◆ TASK TO CARRY OUT ◆
In the theater review below, what does Christy Mahon claim he used to kill his father?

◆ PASSAGE TO READ ◆
** START **

The Playboy Of The Western World – Lyttelton National Theatre
The Playboy Of The Western World triggered mass brawls when it premiered in Dublin in 1907. Theatregoers took violent exception – literally – to author JM Synge’s uncouth characterisation of rural Ireland.
Nowadays, its reputation often exceeds its reality – and not even the talents of Nicola Coughlan and Siobhan McSweeney, from TV’s Derry Girls, look likely to spark civil unrest on London’s genteel Southbank.
The lead role falls to lesser-known Irish actor Eanna Hardwicke, who plays Christy Mahon: a vagrant braggart who rolls up in a Mayo bar, run by Coughlan’s Pegeen, and claims to have killed his father with a potato spade.
This bestows instant celebrity on Christy – and gives Pegeen the chance to escape betrothal to last–farmer–on–the–shelf Shawn (Marty Rea).

** END **

◆ MATERIAL ◆

** START **

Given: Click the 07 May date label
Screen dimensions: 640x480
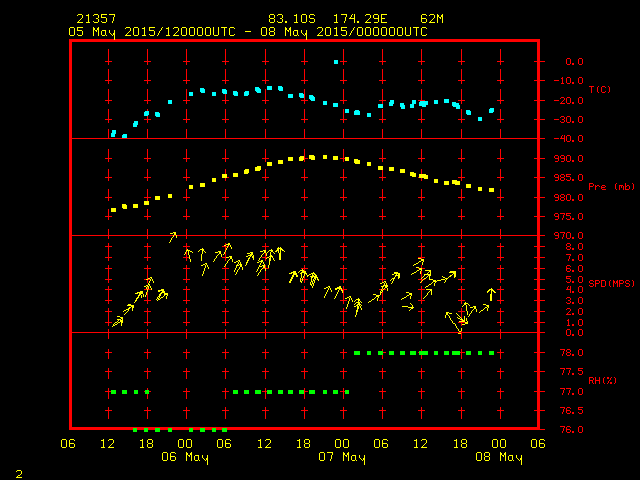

** END **

◆ WRITTEN SOLUTION ◆
A potato spade.